|X-Men: The Last Stand (2006)
Starring: Hugh Jackman, Halle Berry, Patrick Stewart, Ian McKellan, Anna Paquin, Famke Janssen, Kelsey Grammer, Rebecca Romijn, Ben Foster, Shawn Ashmore, Ellen Page, James Marsden, Aaron Stanford, Vinnie Jones, Cameron Bright
Director: Brett Ratner
Nothing says “it’s over” quite like Brett Ratner’s “X-Men: The Last Stand,” a film so comfortable with being the (supposed) final installment of the comic franchise that major characters are disposed of with the snap of a finger, sometimes even offscreen. This still doesn’t completely rule out the possibility of a sequel (20th Century Fox never turns down the chance to make a quick buck), but if this really is the last X-Men film, then the series has been put to rest in style. Ratner’s take on the Marvel supergroup may differ slightly from Bryan Singer’s vision, but the film never fails to entertain on the summer movie level. It boasts top-notch action, an excellent cast, and most importantly, enough surprises to keep even the most loyal fanboys on their toes.

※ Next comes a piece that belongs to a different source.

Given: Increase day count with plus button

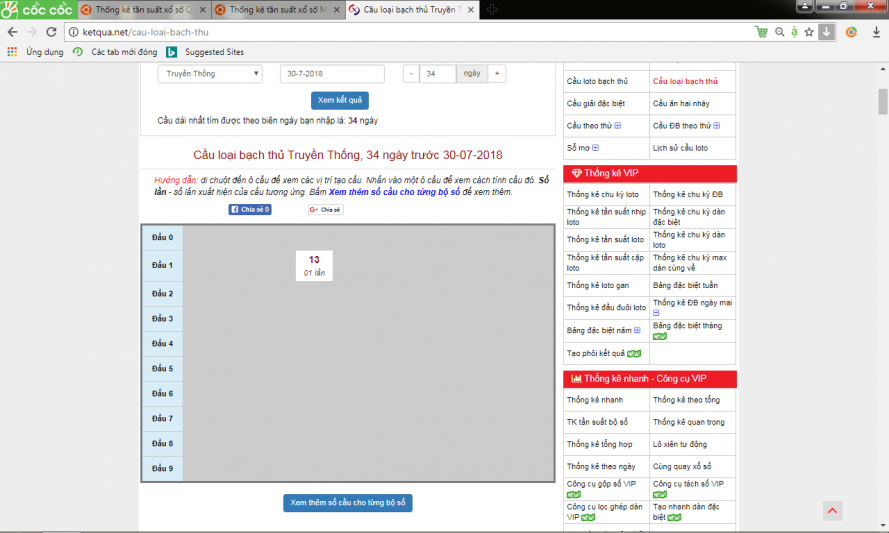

Following the altruistic death of Jean Grey (Famke Janssen) at the end of “X2: X-Men United,” you’d think that more people would be broken up over her absence, but only Cyclops (James Marsden) continues to mourn the loss. Meanwhile, as Wolverine (Hugh Jackman) and Storm (Halle Berry) adopt their new roles as team leaders, the U.S. government announces its plans to release a newly discovered “cure” for the mutant race. Complements of research scientist Warren Worthington II – whose own son, Angel (Ben Foster), is the product of genetic mutation – the cure offers many mutants, like Rogue (Anna Paquin) and fan favorite Beast (Kelsey Grammar), the chance at a normal life. Never one to miss out on a chance to proclaim his superiority, however, Magneto (Ian McKellen) hops back into action to recruit an army of mutants dedicated to preventing their abolition. Meanwhile, as a civil war breaks out, Jean Grey rises from the ashes more powerful than before as the hyperviolent Dark Phoenix.

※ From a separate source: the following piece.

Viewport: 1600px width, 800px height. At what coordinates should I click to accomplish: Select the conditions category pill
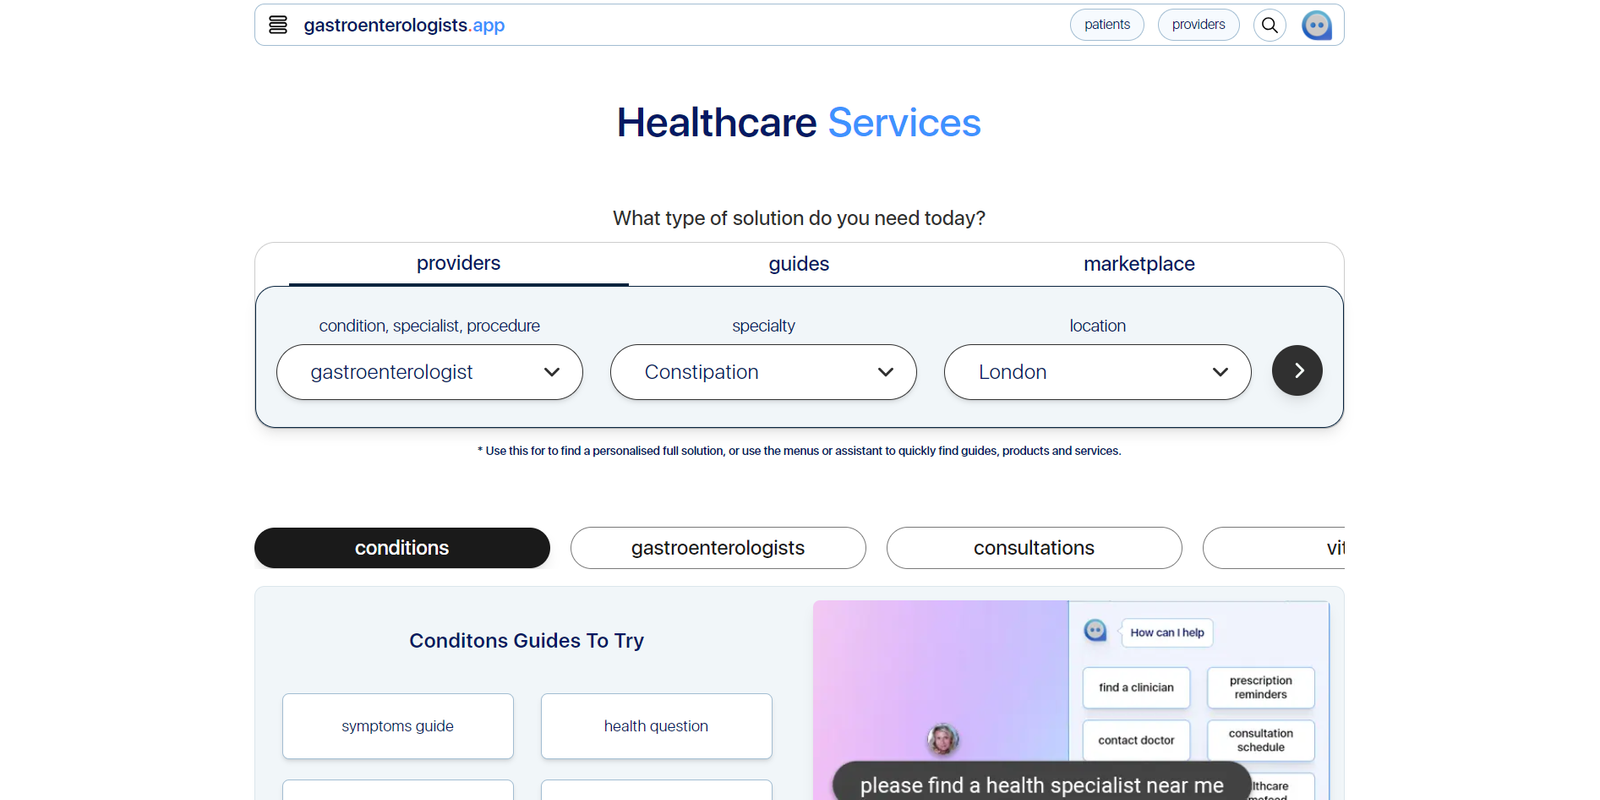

Practically ripped from the pages of Joss Whedon’s short run on “The Astonishing X-Men,” the cure subplot is one of the X-universe’s more intriguing storylines to date. It’s just a shame that it had to split screen time with the film’s other major plotline – the Dark Phoenix Saga – for which the latter suffers greatly. In fact, aside from Jean Grey’s rebirth and her incredibly brief relationship with Wolverine, there’s not much development on that particular front. It’s also been dramatically misrepresented. The famous comic book storyline by Chris Claremont involved the alien abduction of Jean Grey and even climaxed with the destruction of a planet. It happens a little differently in the film, and instead of planet, well, let’s just say that she destroys something much more significant.

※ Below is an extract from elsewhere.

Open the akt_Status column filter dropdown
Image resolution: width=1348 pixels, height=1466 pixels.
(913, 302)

But this is essentially Dark Phoenix's story, and the fact that even she doesn't get much character development only spells trouble for the rest of the cast. Jackman turns in yet another solid performance as Wolverine, and Berry has been given a more prominent role this time around, but all of the younger students (played by Anna Paquin, Shawn Ashmore, Daniel Cudmore and X-newcomer Ellen Page) have been relegated to much smaller roles. Magneto's newest henchman are treated even worse, with Juggernaut (Vinnie Jones), Multiple Man (Eric Dane) and Calisto (Dania Ramirez) given even less to do compared to their heroic counterparts. The only exception is Kelsey Grammar as the blue-furred Beast, who gets a relatively meaty part as the Secretary of Mutant Affairs. And while fans may never get over the tacky makeup job, just like Stewart as Professor X, it's hard to imagine anyone else in the role.
Despite its many problems, the film isn’t a complete disaster. Ratner jumped on board so late into pre-production that Singer's DNA still bleeds through into the final product, mainly due to the returning cast, who are seasoned pros at this whole superhero thing by now. In fact, while it may be a step down in quality from "X2," "The Last Stand" is pretty much on par with the original installment. Some fans aren't going to be very happy with the treatment of certain characters' fates, but as anyone that reads comic books knows all too well, no one stays dead forever... except Uncle Ben.
Only weeks before the release of this single-disc DVD, Brett Ratner announced that a two-disc special edition of the film was on its way, so what exactly is the point of this one? Sure, you can listen to two audio commentaries (the first by director Ratner and writers Zak Penn and Simon Kinberg, and the other by producers Avi Arad, Lauren Shuler Donner and Ralph Winter) and surf the 13 deleted scenes, but why bother when a much more superior disc will be arriving in stores in time for Christmas?